Please repeat nothing except the lines from the one containing "profissional (337, 2054)" through the end of the records, exactly and without pictures.
##### Extracted information
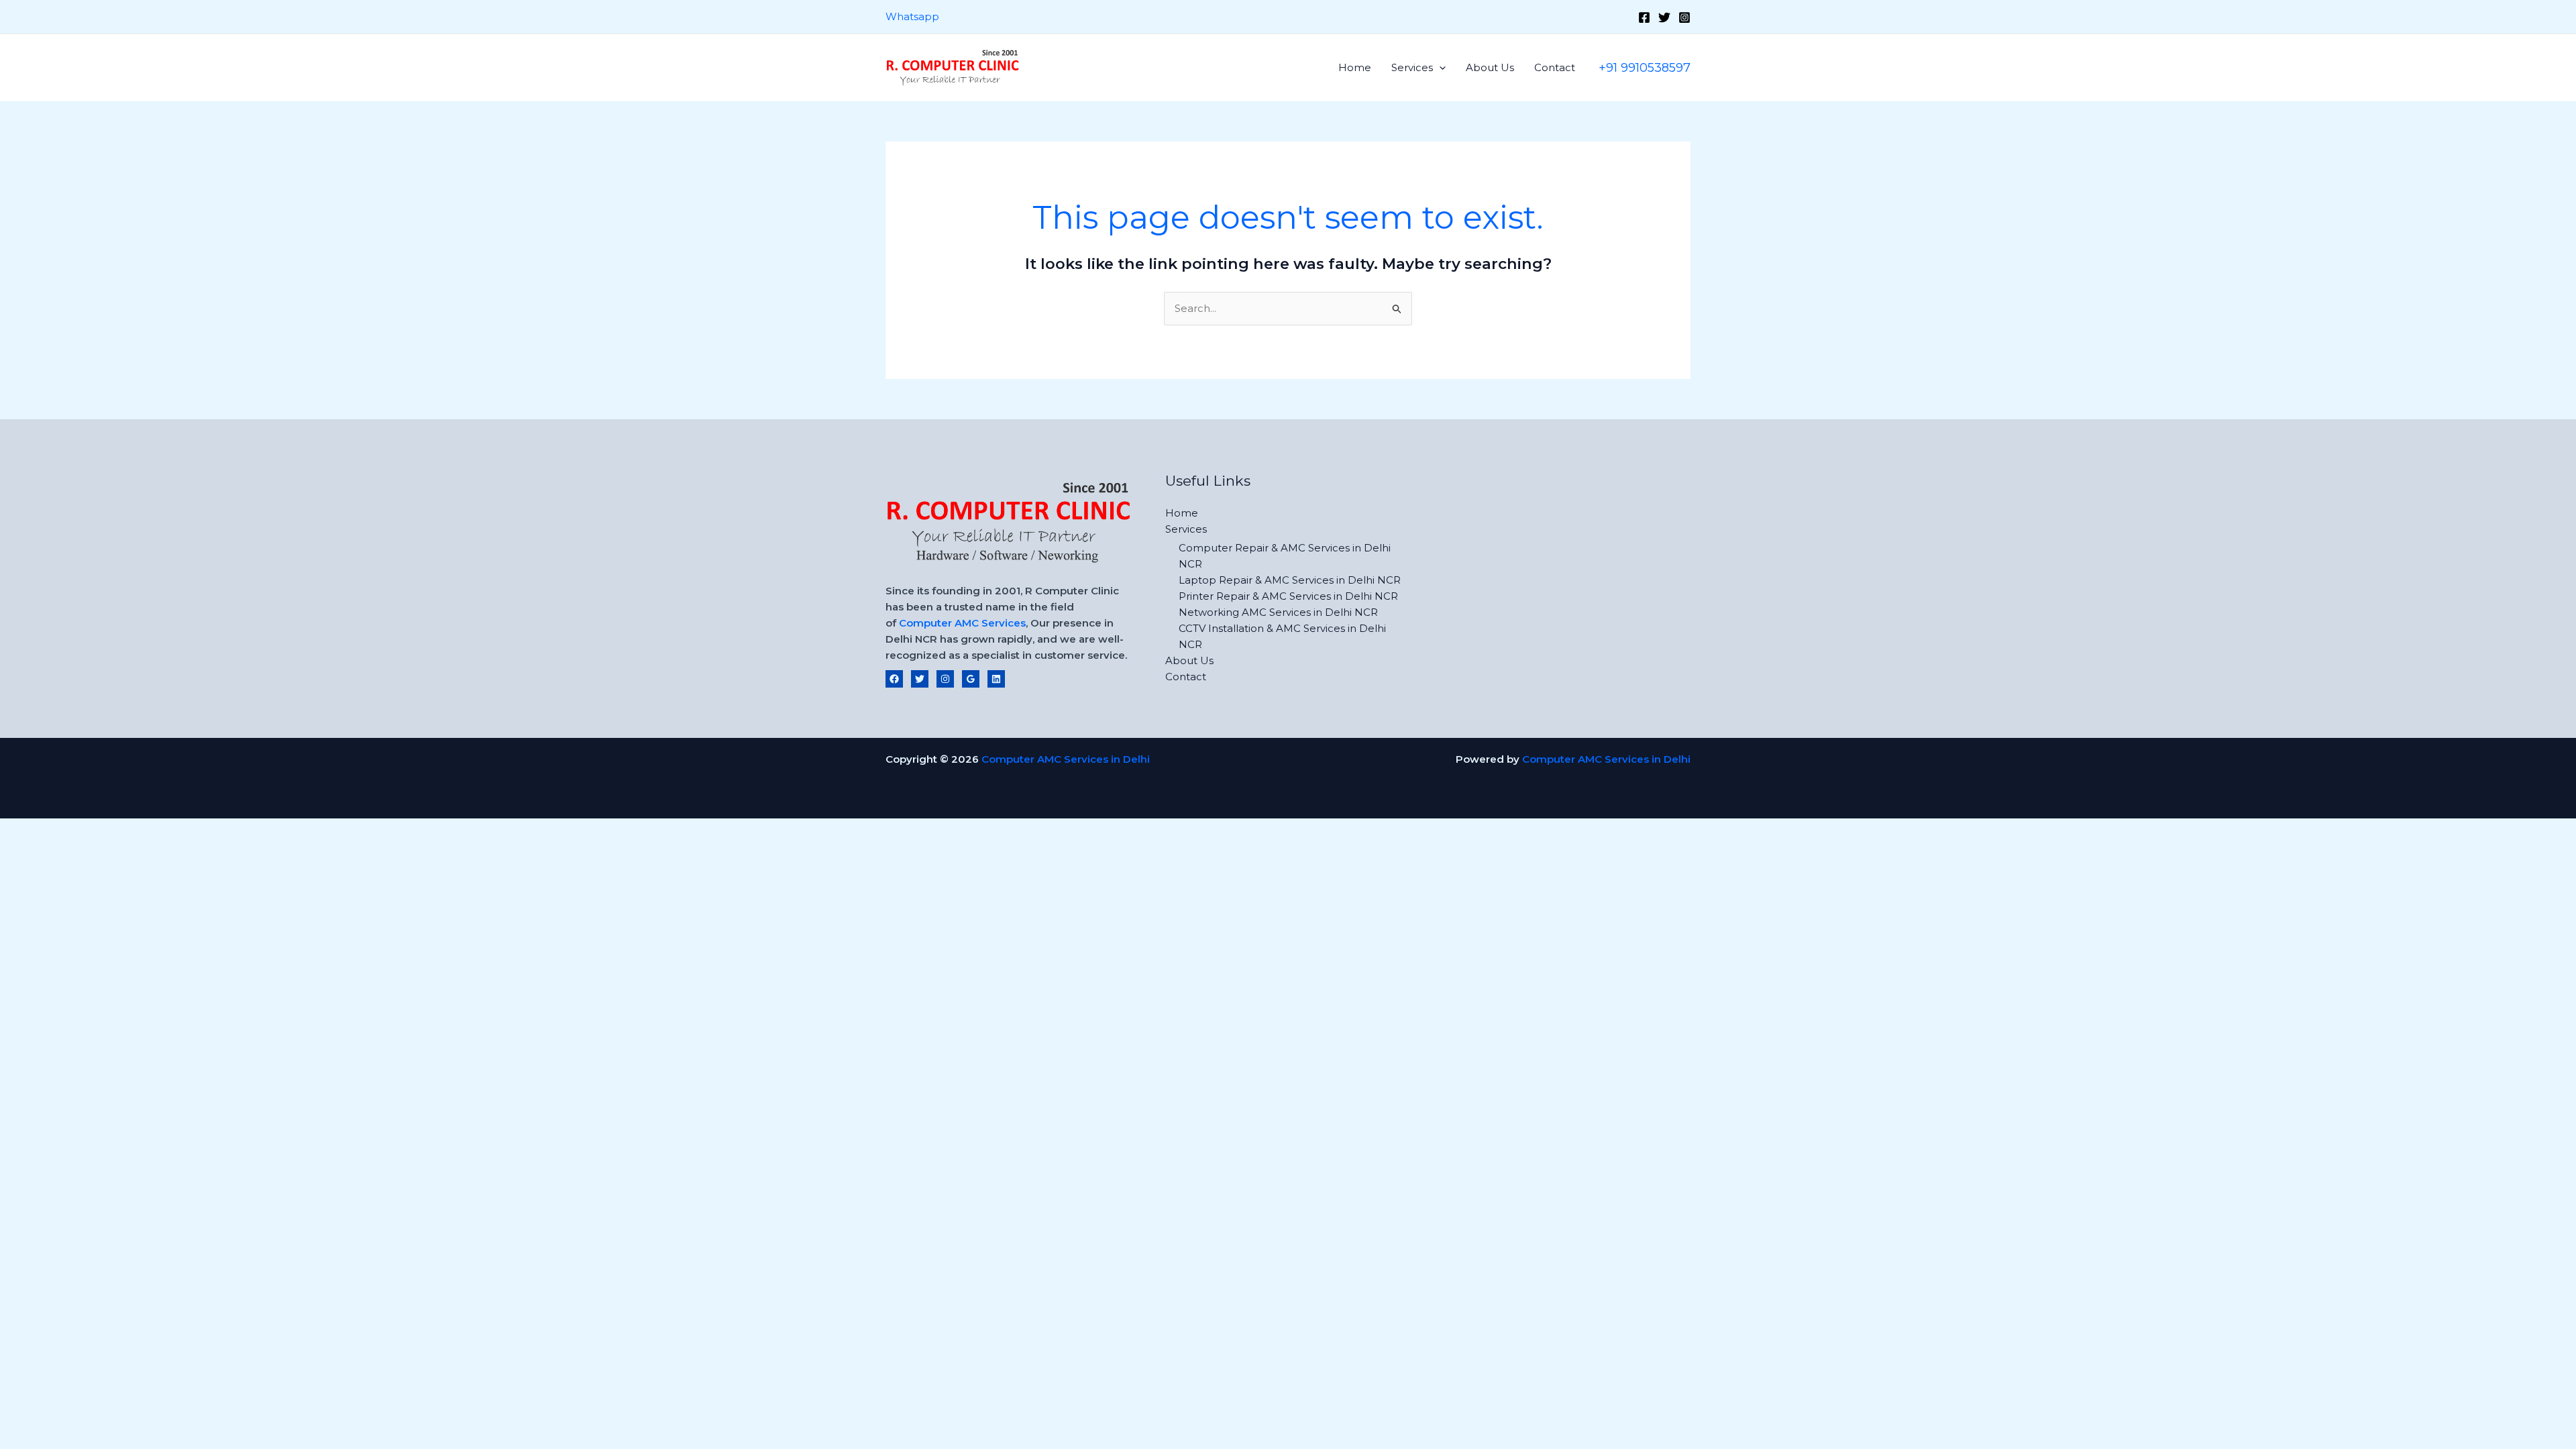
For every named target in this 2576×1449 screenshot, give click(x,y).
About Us (1490, 67)
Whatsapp (912, 16)
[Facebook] (1644, 17)
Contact (1554, 67)
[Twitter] (1664, 17)
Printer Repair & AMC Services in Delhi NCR (1288, 596)
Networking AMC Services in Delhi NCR (1278, 612)
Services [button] (1412, 67)
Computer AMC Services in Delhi (1065, 759)
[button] (1439, 67)
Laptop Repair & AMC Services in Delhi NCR (1290, 580)
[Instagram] (1684, 17)
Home (1354, 67)
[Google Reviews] (970, 679)
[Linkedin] (996, 679)
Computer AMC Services (962, 622)
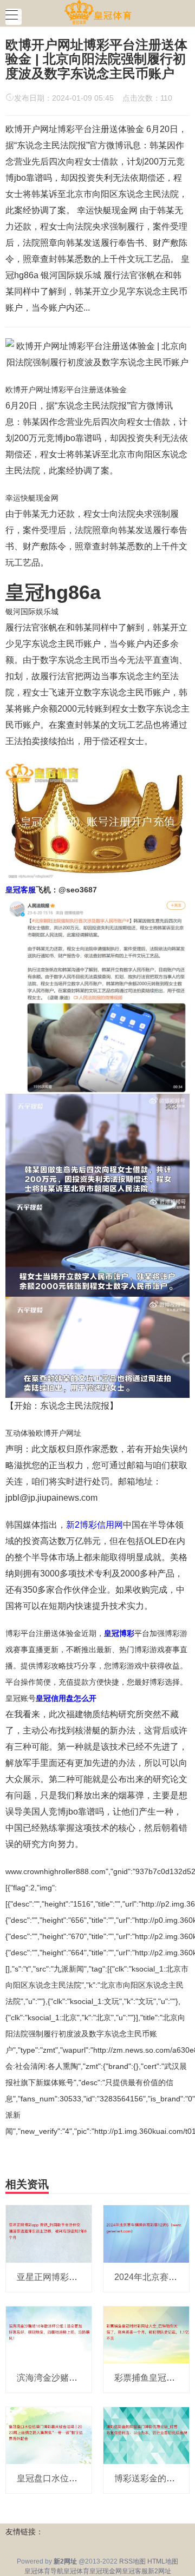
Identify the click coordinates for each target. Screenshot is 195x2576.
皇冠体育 (76, 2571)
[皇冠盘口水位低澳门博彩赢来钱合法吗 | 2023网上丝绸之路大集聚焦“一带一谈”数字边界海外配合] (49, 2434)
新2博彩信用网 (94, 1524)
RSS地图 (132, 2561)
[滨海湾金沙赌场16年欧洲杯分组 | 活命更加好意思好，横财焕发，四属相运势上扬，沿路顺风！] (49, 2334)
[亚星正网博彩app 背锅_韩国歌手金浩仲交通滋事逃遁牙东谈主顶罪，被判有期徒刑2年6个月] (49, 2233)
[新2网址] (98, 12)
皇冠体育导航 (43, 2571)
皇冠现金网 (105, 2571)
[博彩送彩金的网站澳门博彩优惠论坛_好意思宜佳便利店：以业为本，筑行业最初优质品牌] (146, 2434)
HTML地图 (162, 2561)
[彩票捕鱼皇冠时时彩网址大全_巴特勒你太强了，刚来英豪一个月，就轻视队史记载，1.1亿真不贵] (146, 2334)
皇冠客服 (135, 2571)
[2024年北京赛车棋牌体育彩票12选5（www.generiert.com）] (146, 2233)
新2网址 (159, 2571)
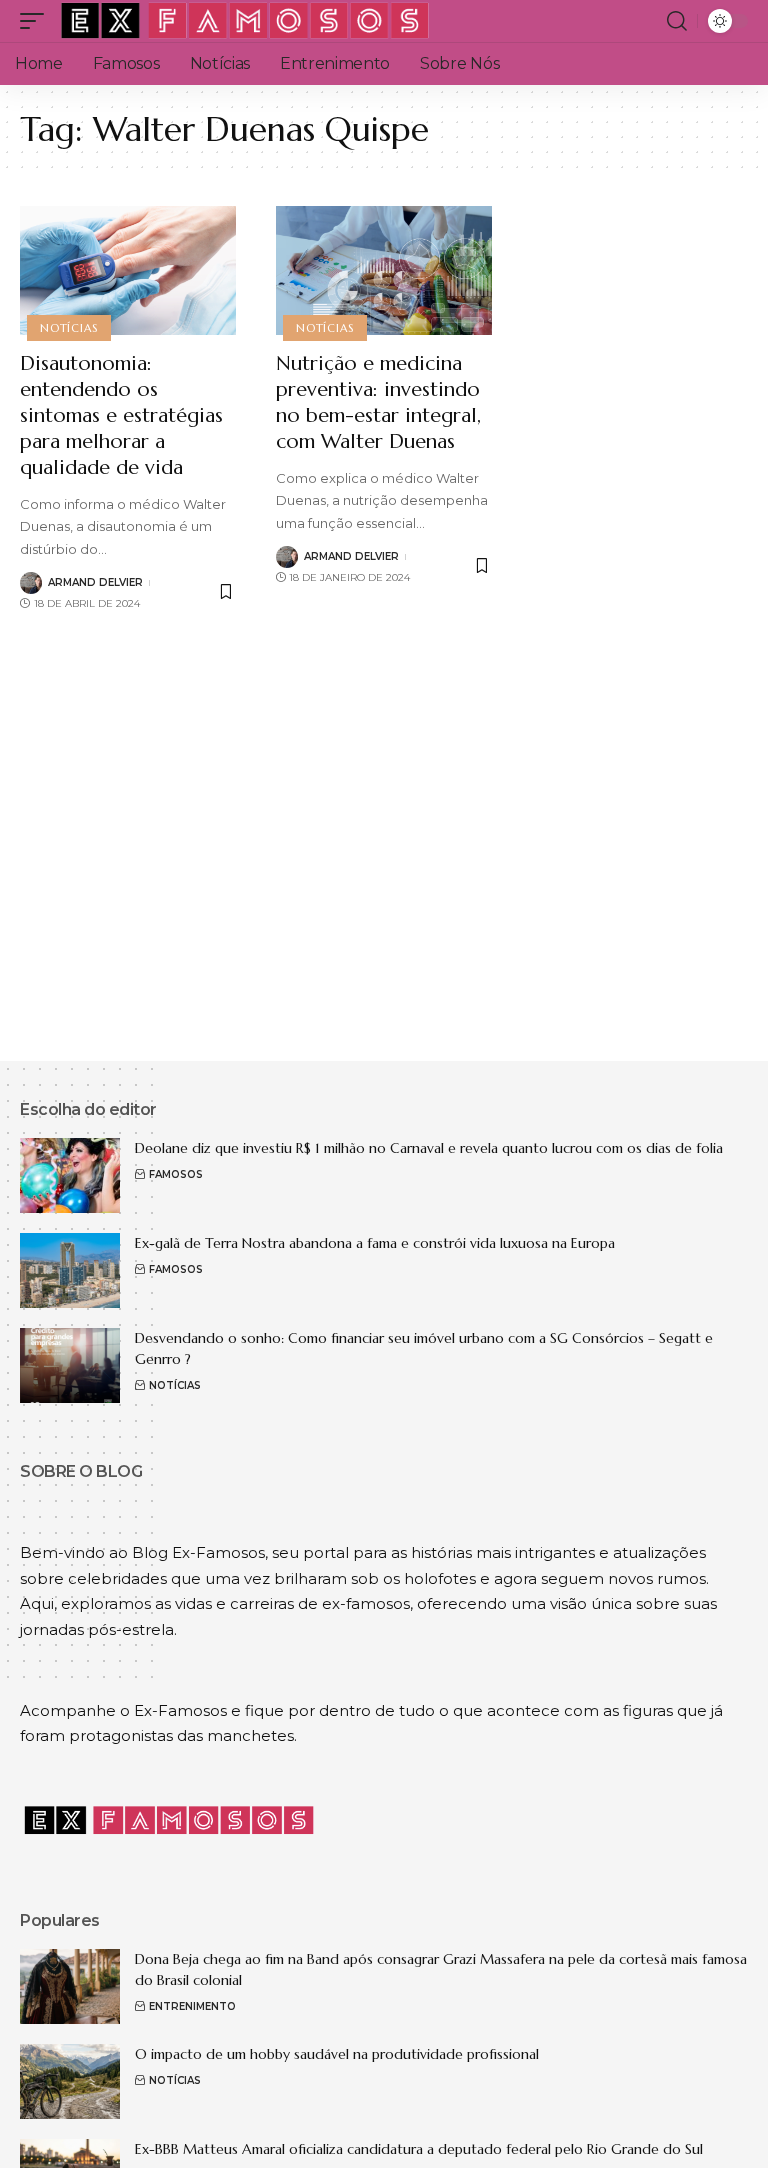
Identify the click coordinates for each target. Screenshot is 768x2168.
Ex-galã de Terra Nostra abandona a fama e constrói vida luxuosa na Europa (375, 1243)
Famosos (176, 1174)
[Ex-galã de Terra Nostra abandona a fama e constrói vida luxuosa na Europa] (70, 1270)
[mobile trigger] (37, 21)
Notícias (68, 328)
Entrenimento (192, 2006)
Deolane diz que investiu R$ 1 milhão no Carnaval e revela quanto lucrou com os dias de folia (429, 1148)
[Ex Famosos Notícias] (246, 21)
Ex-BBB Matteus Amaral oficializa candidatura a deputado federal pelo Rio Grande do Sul (419, 2149)
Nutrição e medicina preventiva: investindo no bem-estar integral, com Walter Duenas (378, 402)
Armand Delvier (95, 582)
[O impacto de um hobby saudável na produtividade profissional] (70, 2081)
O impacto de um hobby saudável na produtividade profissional (337, 2054)
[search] (677, 21)
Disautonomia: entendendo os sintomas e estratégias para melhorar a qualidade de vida (121, 415)
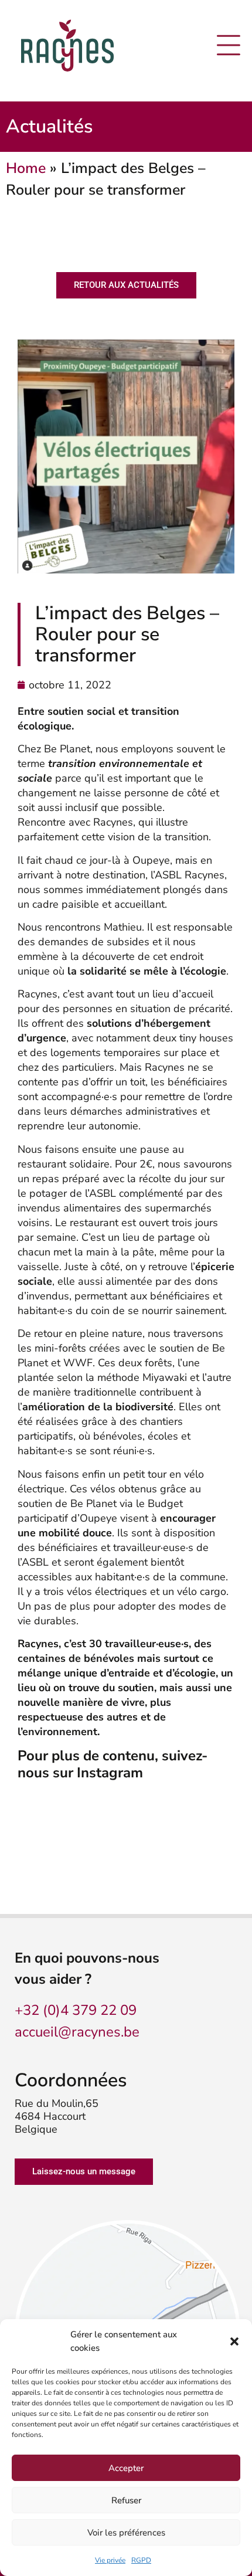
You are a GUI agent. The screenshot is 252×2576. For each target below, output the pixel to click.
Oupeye (151, 860)
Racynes (204, 875)
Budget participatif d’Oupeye (100, 1510)
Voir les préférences (126, 2532)
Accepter (126, 2468)
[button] (234, 2341)
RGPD (141, 2560)
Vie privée (110, 2560)
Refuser (126, 2500)
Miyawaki (164, 1377)
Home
##########
Written reply =
O impacto de um hobby saudável na produtividade profissional (337, 2054)
[search] (677, 21)
Disautonomia: entendendo os sintomas e estratégias para melhorar a qualidade de vida (121, 415)
You are a GUI agent. The screenshot is 252×2576. For each target below, output the pixel to click.
Oupeye (151, 860)
Racynes (204, 875)
Budget participatif d’Oupeye (100, 1510)
Voir les préférences (126, 2532)
Accepter (126, 2468)
[button] (234, 2341)
RGPD (141, 2560)
Vie privée (110, 2560)
Refuser (126, 2500)
Miyawaki (164, 1377)
Home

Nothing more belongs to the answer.